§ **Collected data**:
--- START ---

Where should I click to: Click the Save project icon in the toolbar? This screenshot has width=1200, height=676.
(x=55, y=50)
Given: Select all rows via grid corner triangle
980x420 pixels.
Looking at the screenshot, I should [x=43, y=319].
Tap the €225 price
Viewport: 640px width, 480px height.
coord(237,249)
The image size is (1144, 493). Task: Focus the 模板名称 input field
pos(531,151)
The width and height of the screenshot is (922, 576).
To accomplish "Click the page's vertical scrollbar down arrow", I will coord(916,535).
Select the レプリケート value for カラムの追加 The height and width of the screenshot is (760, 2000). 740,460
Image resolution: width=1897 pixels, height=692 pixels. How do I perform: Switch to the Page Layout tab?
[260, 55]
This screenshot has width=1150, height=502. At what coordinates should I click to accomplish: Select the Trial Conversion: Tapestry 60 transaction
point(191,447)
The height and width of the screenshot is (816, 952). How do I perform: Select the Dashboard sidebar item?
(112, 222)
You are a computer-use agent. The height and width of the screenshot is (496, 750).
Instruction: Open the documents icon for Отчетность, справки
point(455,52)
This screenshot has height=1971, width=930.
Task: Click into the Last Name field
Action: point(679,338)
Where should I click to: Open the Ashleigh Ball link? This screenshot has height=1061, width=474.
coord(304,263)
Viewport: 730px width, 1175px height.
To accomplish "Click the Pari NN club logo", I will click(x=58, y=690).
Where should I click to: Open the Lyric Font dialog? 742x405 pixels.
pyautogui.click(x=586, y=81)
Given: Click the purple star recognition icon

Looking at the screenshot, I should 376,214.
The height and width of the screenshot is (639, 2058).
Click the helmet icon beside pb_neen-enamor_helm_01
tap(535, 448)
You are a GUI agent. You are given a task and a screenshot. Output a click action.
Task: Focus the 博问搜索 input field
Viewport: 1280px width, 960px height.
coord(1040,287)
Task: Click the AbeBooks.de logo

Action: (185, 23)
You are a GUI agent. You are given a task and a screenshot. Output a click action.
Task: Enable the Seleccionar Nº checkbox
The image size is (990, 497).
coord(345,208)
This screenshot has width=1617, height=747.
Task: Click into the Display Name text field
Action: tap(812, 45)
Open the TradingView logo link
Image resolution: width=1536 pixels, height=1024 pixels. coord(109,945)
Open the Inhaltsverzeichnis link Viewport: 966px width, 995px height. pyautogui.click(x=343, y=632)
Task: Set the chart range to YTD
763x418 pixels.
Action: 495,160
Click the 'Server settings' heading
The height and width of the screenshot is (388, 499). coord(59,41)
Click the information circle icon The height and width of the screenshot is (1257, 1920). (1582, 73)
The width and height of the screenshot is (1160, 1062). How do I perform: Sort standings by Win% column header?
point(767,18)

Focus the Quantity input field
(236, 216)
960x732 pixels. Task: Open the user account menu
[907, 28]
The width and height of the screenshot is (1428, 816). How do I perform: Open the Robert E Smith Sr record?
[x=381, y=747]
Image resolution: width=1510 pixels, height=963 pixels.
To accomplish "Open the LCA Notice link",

--- END ---

Each record above is to be reproduced verbatim.

Where should I click to: Click the Save project icon in the toolbar? This screenshot has width=1200, height=676.
(x=55, y=50)
Given: Select all rows via grid corner triangle
980x420 pixels.
Looking at the screenshot, I should [x=43, y=319].
Tap the €225 price
Viewport: 640px width, 480px height.
coord(237,249)
The image size is (1144, 493). Task: Focus the 模板名称 input field
pos(531,151)
The width and height of the screenshot is (922, 576).
To accomplish "Click the page's vertical scrollbar down arrow", I will coord(916,535).
Select the レプリケート value for カラムの追加 The height and width of the screenshot is (760, 2000). 740,460
Image resolution: width=1897 pixels, height=692 pixels. How do I perform: Switch to the Page Layout tab?
[260, 55]
This screenshot has width=1150, height=502. At what coordinates should I click to accomplish: Select the Trial Conversion: Tapestry 60 transaction
point(191,447)
The height and width of the screenshot is (816, 952). How do I perform: Select the Dashboard sidebar item?
(112, 222)
You are a computer-use agent. The height and width of the screenshot is (496, 750).
Instruction: Open the documents icon for Отчетность, справки
point(455,52)
This screenshot has height=1971, width=930.
Task: Click into the Last Name field
Action: point(679,338)
Where should I click to: Open the Ashleigh Ball link? This screenshot has height=1061, width=474.
coord(304,263)
Viewport: 730px width, 1175px height.
To accomplish "Click the Pari NN club logo", I will click(x=58, y=690).
Where should I click to: Open the Lyric Font dialog? 742x405 pixels.
pyautogui.click(x=586, y=81)
Given: Click the purple star recognition icon

Looking at the screenshot, I should 376,214.
The height and width of the screenshot is (639, 2058).
Click the helmet icon beside pb_neen-enamor_helm_01
tap(535, 448)
You are a GUI agent. You are given a task and a screenshot. Output a click action.
Task: Focus the 博问搜索 input field
Viewport: 1280px width, 960px height.
coord(1040,287)
Task: Click the AbeBooks.de logo

Action: (185, 23)
You are a GUI agent. You are given a task and a screenshot. Output a click action.
Task: Enable the Seleccionar Nº checkbox
The image size is (990, 497).
coord(345,208)
This screenshot has width=1617, height=747.
Task: Click into the Display Name text field
Action: tap(812, 45)
Open the TradingView logo link
Image resolution: width=1536 pixels, height=1024 pixels. coord(109,945)
Open the Inhaltsverzeichnis link Viewport: 966px width, 995px height. pyautogui.click(x=343, y=632)
Task: Set the chart range to YTD
763x418 pixels.
Action: 495,160
Click the 'Server settings' heading
The height and width of the screenshot is (388, 499). coord(59,41)
Click the information circle icon The height and width of the screenshot is (1257, 1920). (1582, 73)
The width and height of the screenshot is (1160, 1062). How do I perform: Sort standings by Win% column header?
point(767,18)

Focus the Quantity input field
(236, 216)
960x732 pixels. Task: Open the user account menu
[907, 28]
The width and height of the screenshot is (1428, 816). How do I perform: Open the Robert E Smith Sr record?
[x=381, y=747]
Image resolution: width=1510 pixels, height=963 pixels.
To accomplish "Open the LCA Notice link",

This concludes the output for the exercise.